Même si personne ne pose la question de savoir si le prolétariat est ou non révolutionnaire, cette question est déterminante parce que, selon qu’on apporte une réponse positive ou négative, la stratégie à adopter sera profondément différente.
Marx n'avait aucun doute quant au fait que le prolétariat était révolutionnaire. C'était la base de son système. Il l’écrit noir sur blanc dans le Manifeste du parti communiste de 1848.
« Le progrès de l' industrie, dont la bourgeoisie est l'agent sans volonté propre et sans résistance, substitue à l'isolement des ouvriers résultant de leur concurrence, leur union révolutionnaire par l'association. Ainsi, le développement de la grande industrie sape, sous les pieds de la bourgeoisie, le terrain même sur lequel elle a établi son système de production et d'appropriation. Avant tout, la bourgeoisie produit ses propres fossoyeurs. Sa chute et la victoire du prolétariat sont également inévitables. » Manifeste du parti communiste.
La raison pour laquelle Marx était persuadé que le prolétariat était révolutionnaire est que c’était une condition nécessaire de son système. Pour que la bourgeoisie soit renversée, il fallait impérativement un agent qui la renverse. Cet agent ne pouvait être autre que le prolétariat. Le prolétariat était révolutionnaire pour Marx parce qu'il fallait qu'il le soit. Il le fallait pour que ses théories tiennent la route.

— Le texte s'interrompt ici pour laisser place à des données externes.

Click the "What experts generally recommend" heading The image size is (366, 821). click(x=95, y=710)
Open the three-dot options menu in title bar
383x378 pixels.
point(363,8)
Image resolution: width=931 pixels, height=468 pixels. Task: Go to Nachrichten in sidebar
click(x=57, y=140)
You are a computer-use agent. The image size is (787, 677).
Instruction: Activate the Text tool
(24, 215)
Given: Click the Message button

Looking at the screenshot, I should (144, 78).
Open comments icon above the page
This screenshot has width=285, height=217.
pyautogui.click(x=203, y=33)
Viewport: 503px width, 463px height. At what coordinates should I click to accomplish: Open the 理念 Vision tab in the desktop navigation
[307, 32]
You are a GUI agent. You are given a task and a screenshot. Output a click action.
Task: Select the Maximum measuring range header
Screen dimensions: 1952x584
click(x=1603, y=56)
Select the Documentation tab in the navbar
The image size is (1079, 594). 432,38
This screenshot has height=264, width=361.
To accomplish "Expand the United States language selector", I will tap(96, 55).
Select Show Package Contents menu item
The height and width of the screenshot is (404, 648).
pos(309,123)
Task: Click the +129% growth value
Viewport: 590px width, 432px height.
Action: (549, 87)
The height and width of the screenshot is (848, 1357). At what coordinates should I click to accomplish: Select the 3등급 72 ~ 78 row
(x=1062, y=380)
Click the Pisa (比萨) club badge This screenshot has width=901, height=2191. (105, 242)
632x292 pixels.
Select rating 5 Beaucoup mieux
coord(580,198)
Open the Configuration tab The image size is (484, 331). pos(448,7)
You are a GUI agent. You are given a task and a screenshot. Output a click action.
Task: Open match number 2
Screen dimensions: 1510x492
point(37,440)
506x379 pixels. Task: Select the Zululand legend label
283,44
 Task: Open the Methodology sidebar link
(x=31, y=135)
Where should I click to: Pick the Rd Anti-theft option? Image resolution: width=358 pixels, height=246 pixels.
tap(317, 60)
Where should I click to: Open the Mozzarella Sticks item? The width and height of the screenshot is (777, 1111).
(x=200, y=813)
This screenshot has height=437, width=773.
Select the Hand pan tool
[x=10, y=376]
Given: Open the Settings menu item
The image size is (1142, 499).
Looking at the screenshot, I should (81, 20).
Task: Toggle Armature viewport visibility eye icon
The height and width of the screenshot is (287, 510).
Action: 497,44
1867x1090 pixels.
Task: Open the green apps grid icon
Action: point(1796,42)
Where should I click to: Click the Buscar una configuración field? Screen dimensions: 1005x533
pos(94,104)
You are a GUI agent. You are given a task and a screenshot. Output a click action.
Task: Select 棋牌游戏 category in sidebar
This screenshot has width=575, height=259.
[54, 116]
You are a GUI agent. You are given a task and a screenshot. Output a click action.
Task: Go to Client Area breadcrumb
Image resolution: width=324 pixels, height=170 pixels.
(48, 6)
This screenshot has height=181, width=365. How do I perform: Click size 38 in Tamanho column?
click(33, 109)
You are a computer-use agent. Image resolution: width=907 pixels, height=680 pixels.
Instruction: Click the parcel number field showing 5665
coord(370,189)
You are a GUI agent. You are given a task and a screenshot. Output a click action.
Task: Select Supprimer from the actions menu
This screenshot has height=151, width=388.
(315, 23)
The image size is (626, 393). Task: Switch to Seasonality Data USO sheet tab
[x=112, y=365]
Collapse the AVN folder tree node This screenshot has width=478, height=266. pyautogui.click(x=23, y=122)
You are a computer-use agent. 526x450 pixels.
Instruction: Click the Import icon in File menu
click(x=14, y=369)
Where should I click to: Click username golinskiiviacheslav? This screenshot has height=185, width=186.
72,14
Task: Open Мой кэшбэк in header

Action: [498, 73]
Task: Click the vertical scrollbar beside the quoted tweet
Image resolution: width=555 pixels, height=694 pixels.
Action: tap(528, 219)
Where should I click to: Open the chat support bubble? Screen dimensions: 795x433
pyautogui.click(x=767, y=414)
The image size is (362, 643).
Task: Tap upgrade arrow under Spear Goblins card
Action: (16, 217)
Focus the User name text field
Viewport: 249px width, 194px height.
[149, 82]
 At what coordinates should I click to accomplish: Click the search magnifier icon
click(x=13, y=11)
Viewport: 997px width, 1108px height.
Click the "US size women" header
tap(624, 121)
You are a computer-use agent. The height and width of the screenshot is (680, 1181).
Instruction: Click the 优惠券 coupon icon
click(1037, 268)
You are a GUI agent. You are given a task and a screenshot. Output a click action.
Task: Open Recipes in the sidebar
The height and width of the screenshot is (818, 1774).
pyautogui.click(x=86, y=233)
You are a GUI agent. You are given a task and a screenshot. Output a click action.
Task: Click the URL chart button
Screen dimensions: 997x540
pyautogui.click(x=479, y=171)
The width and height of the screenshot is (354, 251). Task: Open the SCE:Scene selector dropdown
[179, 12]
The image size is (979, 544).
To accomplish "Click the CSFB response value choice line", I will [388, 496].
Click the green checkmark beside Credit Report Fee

Si le prolétariat n'avait pas été révolutionnaire, il aurait été impossible à Marx d'affirmer que la chute de la bourgeoisie était inévitable.
La conviction que le prolétariat était révolutionnaire a été acceptée sans discussion par tous les disciples de Marx, mais aussi par ceux qui se démarquaient de lui. Elle est devenue une vérité fondamentale qu'il aurait été anathème de mettre en discussion : la révolution est inévitable, elle ne peut manquer de se produire. Il est impossible qu’il en soit autrement.
Mais est-il vrai que le prolétaire moderne est le fossoyeur du capitalisme ? Nous avons un siècle et demi de recul par rapport à la période où Marx écrivait dans le Manifeste du parti communiste que le prolétariat est révolutionnaire. Aucune révolution prolétarienne ne s'est produite en un siècle et demi. La Commune de Paris, les grèves générales de juin 36 et de mai 1968 n’ont pas amené la chute de la bourgeoisie. Les faits ont donné tort à Marx.
Comment l’expliquer ? Première réponse : un peu de patience, camarade. Rome ne s’est pas faite en un jour. La victoire du prolétariat est inévitable mais il faut encore attendre un peu.
Cette réponse n’est pas du tout convaincante. En un siècle et demi, le prolétariat n’a pas progressé. Il ne s’est pas organisé. Il s’est montré incapable de construire un parti à lui. Il est plus faible, plus inorganisé aujourd’hui qu’il ne l’a jamais été. En bref, il a régressé. La seule explication possible est donc que le prolétariat n’a pas la capacité politique qui lui permettrait d’être révolutionnaire. Il ne l’a pas, il ne l’a jamais eue. Il a pu donner l’impression de l’avoir lorsqu’il se soulevait, comme en 1848 ou en 1871, mais ce n’était qu’une illusion. Sa régression constante rend aujourd’hui évident que le prolétariat n’a pas la capacité d’abattre la bourgeoisie et le capitalisme.